Ian (and his chef Robert Reynaud, who was with us for a few minutes), suggested the Spiedino di Capesante, rosemary skewered scallops with lime braised fennel, crisp romaine and yellow tomato purée (my mouth waters even as I write about this!). As the Passerina is not a big wine, scallops are ideal for a dry white such as this and certainly the aromatics of the wine are nicely complemented by the lime braised fennel. A nice start and an intriguing match!
2010 Villa Raiano Fiano di Avellino “Alimata” – Here is one of two cru offerings of Fiano di Avellino from this excellent Irpinian producer; this wine was awarded the coveted Tre Bicchieri ranking from Gambero Rosso in their 2012 guide. This is a very impressive Fiano with flavors of lemon and Bosc pear and a very, very long, satisfying finish with notes of honey and minerality; it is drinking beautifully now and will be enjoyable for another 3-5 years. To pair with this wine, Ian selected Granchio e Astice Freddo - jumbo lump crabmeat and Maine lobster with a tarragon emulsion, toasted brioche and micro arugula. I think this is a great pairing, as not only are the flavors of the crab and lobster ideally suited for Fiano, but you also have the slight earthiness of the wine’s finish that is picked up by the bitterness of the arugula.
2005 Falalone Primitivo Riserva – This wine from the Gioia del Colle zone, one of the great growing areas for the Primitivo grape in Puglia is a robust (15% alcohol) red with plenty of character as well as a slight rustic edge. It’s a big, gutsy wine, but it’s elegant with subtle wood and balanced tannins. For this wine, Ian suggested two different options. The first was Pappardelle with wild boar ragu; the second, Cannelloni di Vitello, crepes filled with braised veal breast, fava beans and pickled red onions. Two excellent choices here, given the power of this wine as well as its hearty character; the wild boar is a natural for the assertive flavors of Primitivo.
2006 Batasiolo Barolo “Vigneto Boscareto” – The final wine was a cru Barolo from the commune of Serralunga d’Alba from Batasiolo, a consistent producer with an impressive track record for single vineyard Barolo. This is from the classic 2006 vintage, a year that resulted in very rich Barolos that are tightly wrapped and need several years to reveal greater complexity.
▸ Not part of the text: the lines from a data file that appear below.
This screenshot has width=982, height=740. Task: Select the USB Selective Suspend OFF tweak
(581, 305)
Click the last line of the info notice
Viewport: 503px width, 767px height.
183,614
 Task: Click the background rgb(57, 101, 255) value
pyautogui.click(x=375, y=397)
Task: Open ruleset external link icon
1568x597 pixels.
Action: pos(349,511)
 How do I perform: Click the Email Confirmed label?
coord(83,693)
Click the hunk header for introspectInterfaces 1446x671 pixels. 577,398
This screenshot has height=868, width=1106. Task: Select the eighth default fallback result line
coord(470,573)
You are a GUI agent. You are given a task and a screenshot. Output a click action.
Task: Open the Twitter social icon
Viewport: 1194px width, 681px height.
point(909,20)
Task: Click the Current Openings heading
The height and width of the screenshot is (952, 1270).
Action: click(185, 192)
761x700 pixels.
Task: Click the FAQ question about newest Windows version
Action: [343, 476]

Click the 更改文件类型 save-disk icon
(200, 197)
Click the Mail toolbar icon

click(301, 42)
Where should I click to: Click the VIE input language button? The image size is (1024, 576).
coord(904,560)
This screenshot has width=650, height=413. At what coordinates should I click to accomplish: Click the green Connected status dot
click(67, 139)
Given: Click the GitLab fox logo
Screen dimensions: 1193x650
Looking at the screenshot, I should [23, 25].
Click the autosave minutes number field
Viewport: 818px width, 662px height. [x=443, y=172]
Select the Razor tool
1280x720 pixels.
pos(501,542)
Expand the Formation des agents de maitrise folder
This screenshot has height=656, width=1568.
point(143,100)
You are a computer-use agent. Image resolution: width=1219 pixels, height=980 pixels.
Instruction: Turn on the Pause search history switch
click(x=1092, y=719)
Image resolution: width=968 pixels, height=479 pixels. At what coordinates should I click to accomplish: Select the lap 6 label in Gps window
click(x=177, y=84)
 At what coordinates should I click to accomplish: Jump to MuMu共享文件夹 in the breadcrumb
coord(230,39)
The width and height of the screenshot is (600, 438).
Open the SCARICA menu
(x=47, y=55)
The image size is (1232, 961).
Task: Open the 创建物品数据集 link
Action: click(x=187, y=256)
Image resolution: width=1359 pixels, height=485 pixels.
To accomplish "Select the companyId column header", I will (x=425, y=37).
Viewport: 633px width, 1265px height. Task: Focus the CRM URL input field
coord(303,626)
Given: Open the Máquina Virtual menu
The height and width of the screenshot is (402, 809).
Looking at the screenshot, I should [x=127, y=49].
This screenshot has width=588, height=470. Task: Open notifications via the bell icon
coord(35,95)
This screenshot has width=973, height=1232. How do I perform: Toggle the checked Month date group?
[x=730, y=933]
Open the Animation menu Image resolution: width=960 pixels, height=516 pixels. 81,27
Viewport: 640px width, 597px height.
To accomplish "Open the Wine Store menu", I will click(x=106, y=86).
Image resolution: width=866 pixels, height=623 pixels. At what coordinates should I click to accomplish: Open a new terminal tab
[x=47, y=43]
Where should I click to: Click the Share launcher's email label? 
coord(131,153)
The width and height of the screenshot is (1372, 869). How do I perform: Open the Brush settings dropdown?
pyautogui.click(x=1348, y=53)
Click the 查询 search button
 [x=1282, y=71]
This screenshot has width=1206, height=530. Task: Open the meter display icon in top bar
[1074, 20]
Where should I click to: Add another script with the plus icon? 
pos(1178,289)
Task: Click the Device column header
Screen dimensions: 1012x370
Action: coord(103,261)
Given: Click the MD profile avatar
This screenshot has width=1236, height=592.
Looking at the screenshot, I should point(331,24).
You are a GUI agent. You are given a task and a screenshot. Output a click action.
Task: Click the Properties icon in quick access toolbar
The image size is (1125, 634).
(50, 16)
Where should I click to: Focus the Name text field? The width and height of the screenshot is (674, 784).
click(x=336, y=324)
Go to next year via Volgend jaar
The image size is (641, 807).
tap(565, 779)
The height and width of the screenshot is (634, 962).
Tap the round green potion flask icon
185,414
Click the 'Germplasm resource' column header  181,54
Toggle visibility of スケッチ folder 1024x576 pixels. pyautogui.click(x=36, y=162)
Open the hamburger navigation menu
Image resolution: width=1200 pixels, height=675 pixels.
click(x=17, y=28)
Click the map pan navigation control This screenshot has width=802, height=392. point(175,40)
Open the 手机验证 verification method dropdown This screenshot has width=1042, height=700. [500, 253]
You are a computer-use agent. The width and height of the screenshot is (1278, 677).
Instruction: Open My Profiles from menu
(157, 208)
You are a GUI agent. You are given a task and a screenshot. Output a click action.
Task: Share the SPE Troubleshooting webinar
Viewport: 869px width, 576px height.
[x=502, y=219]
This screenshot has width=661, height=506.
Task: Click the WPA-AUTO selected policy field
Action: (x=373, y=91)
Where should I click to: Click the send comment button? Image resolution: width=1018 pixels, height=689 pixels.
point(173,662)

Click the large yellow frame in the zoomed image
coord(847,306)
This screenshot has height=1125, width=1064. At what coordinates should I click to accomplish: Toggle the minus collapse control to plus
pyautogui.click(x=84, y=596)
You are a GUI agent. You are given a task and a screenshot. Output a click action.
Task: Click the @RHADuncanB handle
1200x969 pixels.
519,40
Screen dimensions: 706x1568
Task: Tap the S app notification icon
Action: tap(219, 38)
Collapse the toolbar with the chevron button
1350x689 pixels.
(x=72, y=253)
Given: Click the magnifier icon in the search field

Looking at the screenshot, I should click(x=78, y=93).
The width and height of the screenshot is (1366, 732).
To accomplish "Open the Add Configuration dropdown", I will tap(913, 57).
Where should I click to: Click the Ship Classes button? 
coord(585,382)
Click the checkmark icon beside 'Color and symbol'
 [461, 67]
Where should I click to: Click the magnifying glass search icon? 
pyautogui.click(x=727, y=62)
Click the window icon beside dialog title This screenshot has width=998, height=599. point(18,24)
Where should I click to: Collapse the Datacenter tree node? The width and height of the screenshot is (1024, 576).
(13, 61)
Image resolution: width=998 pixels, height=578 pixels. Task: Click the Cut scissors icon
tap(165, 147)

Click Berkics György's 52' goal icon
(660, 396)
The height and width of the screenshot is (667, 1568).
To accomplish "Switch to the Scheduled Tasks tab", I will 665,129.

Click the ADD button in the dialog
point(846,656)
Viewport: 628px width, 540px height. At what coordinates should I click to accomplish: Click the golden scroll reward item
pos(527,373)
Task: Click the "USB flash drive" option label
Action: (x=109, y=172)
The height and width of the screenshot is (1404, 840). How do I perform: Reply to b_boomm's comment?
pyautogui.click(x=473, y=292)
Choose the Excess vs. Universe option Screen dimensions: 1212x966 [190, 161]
This Boscareto from Batasiolo is not as intense as some 2006s, but it is a big wine with plum, cherry, myrtle and tar flavors with medium-weight tannins; while it will be at its best in another 12-15 years, it is balanced enough to pair now with the proper foods.
For this wine, Ian opted for Maiale con Speck, pork tenderloin wrapped in speck, potato carrot purée, brussel spout leaves and a balsamic glaze. This is a lovely match, a dish that has the richness of the pork tenderloin to stand up to the fullness of this wine along with the earthiness of the carrots and brussel sprouts that pick up on the tannins and render them more elegant (carrots and turnips are great to serve with a young, tannic red as they make the wine seem less tannic- this, a tip I picked up from a winery chef years ago).
So there you go, class dismissed. I hope you learned a few things about pairing particular Italian wines with Italian foods. If you’re ever in Chicago, dine at The Italian Village and you’ll have a wonderful experience learning about this subject. Hopefully Ian will be there to answer your questions – you’ll learn a lot!